EXERCISE BRIEF: Scan the records below for the line with "The width and height of the screenshot is (692, 636)." and the line with "Task: Open the Детали ТО breadcrumb". Repeat those two lines and every line between them exactly, and nothing else.

SUPPLIED MATERIAL:
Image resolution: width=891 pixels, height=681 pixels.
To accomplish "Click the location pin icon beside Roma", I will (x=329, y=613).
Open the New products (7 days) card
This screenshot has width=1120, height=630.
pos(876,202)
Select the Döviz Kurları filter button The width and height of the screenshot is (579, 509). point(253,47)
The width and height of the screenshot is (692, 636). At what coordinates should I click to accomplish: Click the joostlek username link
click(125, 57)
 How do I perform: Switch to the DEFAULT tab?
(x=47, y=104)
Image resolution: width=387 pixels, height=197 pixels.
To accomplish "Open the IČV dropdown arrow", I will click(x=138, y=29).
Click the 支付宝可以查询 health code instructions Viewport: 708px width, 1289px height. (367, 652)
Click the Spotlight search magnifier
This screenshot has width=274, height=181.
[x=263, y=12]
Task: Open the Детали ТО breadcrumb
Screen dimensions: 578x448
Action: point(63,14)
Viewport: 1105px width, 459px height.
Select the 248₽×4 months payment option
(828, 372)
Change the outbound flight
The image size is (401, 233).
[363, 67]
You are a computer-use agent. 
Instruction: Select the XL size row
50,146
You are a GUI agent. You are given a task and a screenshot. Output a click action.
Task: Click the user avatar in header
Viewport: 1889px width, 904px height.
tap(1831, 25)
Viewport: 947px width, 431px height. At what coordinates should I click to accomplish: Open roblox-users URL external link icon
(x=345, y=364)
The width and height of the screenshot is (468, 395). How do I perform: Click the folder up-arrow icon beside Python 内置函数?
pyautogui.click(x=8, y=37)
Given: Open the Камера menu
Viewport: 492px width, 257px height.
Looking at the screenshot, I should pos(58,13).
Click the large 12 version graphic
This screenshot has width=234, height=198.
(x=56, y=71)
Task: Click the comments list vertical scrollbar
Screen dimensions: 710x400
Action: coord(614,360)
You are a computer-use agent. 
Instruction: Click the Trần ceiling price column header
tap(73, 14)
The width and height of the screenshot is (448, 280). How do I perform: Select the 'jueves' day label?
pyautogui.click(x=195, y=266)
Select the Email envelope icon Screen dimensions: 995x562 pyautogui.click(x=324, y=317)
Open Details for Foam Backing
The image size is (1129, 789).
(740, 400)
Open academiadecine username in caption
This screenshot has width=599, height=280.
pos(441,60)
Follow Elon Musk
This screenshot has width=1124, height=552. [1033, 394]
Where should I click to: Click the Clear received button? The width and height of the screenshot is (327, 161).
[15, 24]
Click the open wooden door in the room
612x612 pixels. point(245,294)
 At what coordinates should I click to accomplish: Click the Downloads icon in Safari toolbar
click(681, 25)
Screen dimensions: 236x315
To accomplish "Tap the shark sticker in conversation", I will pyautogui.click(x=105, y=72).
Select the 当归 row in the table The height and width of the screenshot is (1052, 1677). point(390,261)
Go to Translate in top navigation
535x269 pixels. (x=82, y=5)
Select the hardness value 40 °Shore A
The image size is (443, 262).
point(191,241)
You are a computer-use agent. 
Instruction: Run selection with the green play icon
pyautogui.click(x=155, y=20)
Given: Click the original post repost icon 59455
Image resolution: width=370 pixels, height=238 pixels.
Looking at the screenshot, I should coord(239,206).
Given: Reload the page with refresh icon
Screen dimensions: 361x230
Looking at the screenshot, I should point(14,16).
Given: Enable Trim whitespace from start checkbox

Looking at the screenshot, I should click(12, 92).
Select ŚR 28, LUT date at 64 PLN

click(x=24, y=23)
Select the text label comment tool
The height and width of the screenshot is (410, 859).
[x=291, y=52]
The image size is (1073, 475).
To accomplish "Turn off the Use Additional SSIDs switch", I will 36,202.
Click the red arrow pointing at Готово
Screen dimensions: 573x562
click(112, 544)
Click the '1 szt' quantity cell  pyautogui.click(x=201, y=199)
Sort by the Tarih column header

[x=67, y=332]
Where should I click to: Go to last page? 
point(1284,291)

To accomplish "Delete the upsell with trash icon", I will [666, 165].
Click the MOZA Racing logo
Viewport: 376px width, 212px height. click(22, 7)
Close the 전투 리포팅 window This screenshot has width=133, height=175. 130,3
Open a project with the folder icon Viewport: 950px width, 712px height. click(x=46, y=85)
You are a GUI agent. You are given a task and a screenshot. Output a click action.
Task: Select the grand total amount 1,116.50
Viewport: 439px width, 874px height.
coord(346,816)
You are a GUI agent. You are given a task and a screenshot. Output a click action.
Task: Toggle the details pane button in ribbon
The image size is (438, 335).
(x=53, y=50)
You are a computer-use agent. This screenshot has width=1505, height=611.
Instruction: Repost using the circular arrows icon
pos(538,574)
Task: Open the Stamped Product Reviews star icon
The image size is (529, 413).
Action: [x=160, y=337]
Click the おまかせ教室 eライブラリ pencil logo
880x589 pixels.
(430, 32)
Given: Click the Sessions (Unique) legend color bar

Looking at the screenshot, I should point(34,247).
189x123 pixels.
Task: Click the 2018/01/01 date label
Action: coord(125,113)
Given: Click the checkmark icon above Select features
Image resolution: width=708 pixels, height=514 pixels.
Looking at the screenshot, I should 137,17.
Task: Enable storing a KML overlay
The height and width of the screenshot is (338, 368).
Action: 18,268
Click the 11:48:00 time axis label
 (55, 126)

EXERCISE SOLUTION:
The width and height of the screenshot is (692, 636). At what coordinates should I click to accomplish: Click the joostlek username link
click(125, 57)
 How do I perform: Switch to the DEFAULT tab?
(x=47, y=104)
Image resolution: width=387 pixels, height=197 pixels.
To accomplish "Open the IČV dropdown arrow", I will click(x=138, y=29).
Click the 支付宝可以查询 health code instructions Viewport: 708px width, 1289px height. (367, 652)
Click the Spotlight search magnifier
This screenshot has width=274, height=181.
[x=263, y=12]
Task: Open the Детали ТО breadcrumb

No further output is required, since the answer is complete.